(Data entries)
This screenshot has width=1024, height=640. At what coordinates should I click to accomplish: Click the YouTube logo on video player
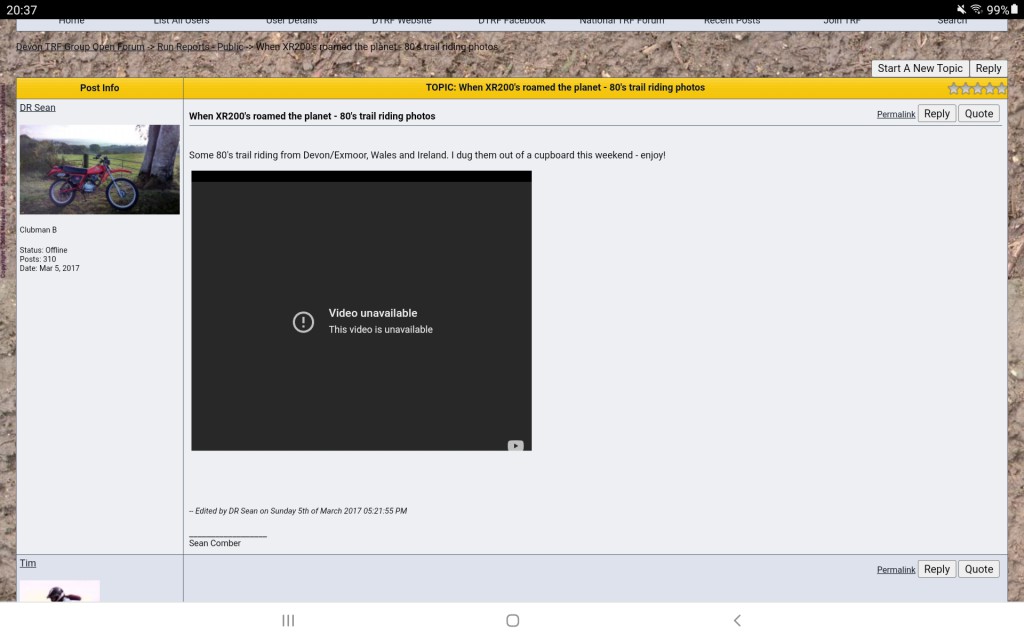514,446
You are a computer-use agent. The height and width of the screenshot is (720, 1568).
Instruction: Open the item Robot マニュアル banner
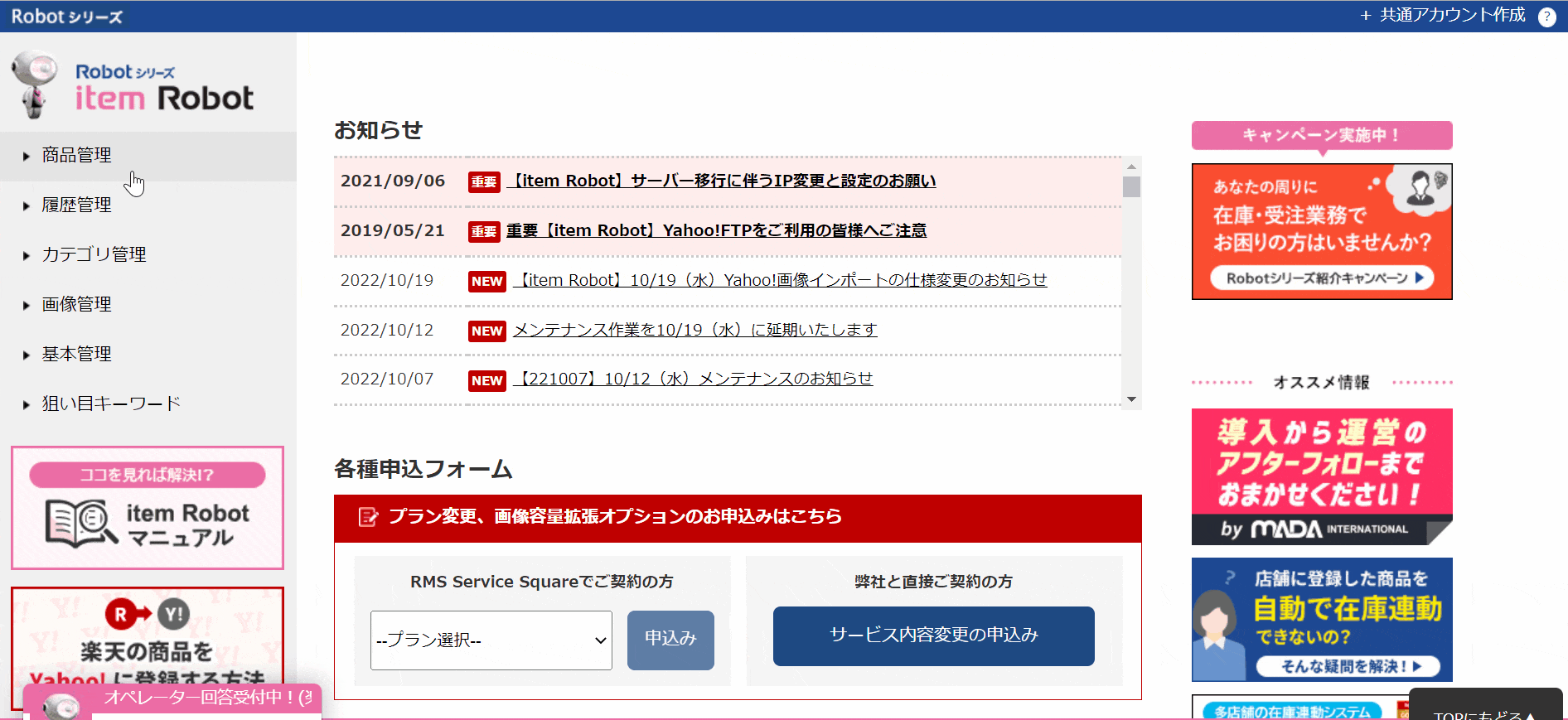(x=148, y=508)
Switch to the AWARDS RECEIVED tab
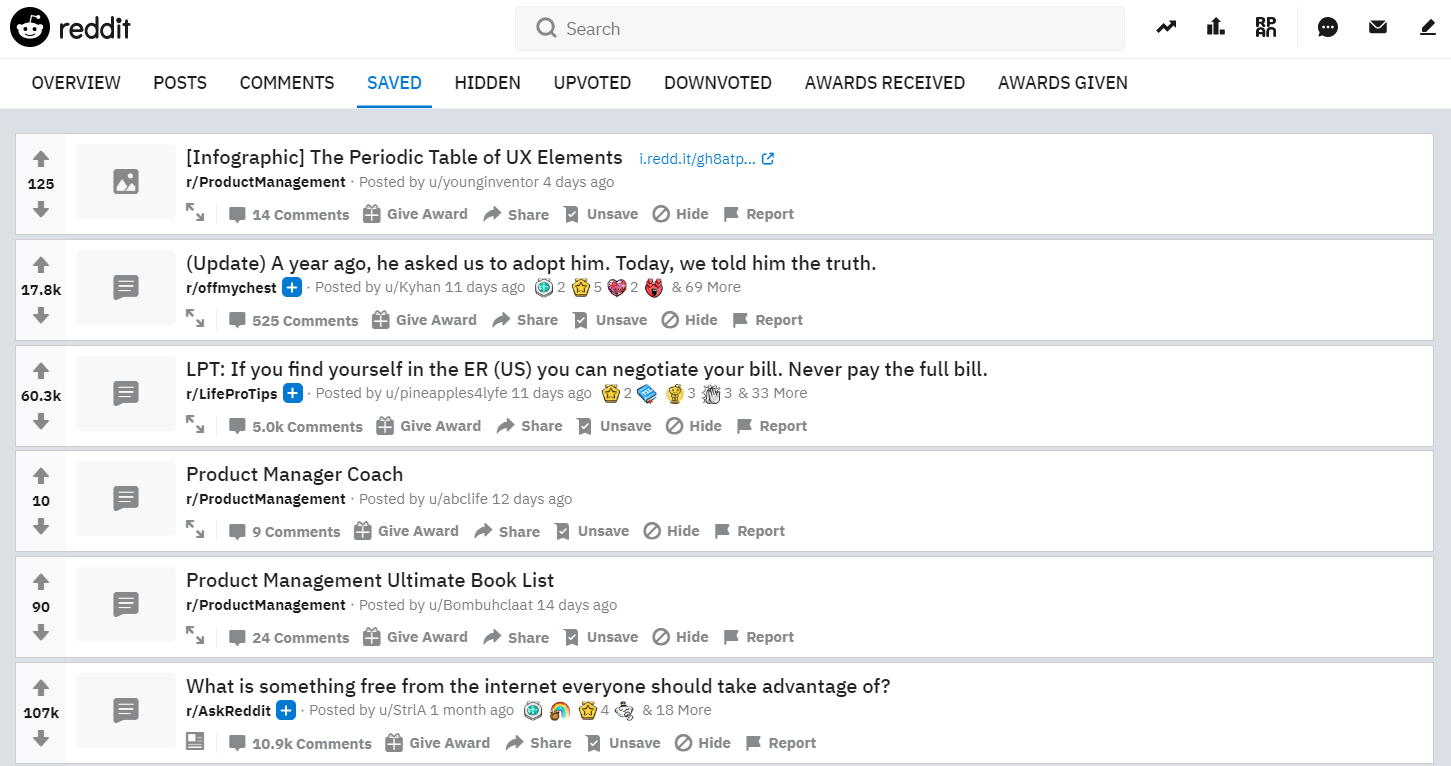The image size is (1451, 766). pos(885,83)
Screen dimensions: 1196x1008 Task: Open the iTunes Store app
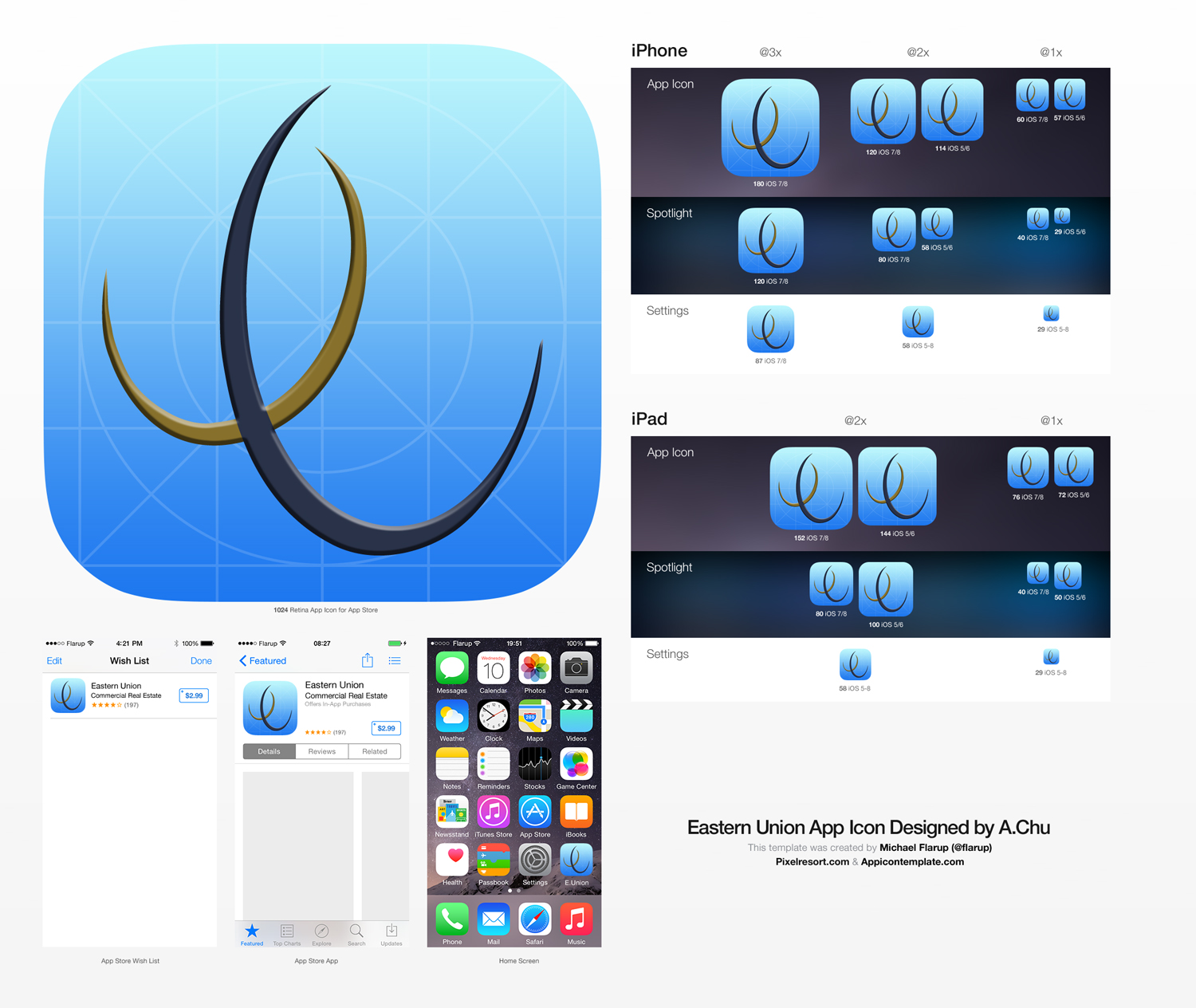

◆ **Work request**:
Without the pictures, give all of the entries above again exactly.

◆ **Exercise solution**:
This screenshot has width=1024, height=640. At what coordinates should I click to accomplish: Click the YouTube logo on video player
514,446
You are a computer-use agent. The height and width of the screenshot is (720, 1568).
Instruction: Open the item Robot マニュアル banner
(x=148, y=508)
Switch to the AWARDS RECEIVED tab
The image size is (1451, 766). pos(885,83)
Screen dimensions: 1196x1008 Task: Open the iTunes Store app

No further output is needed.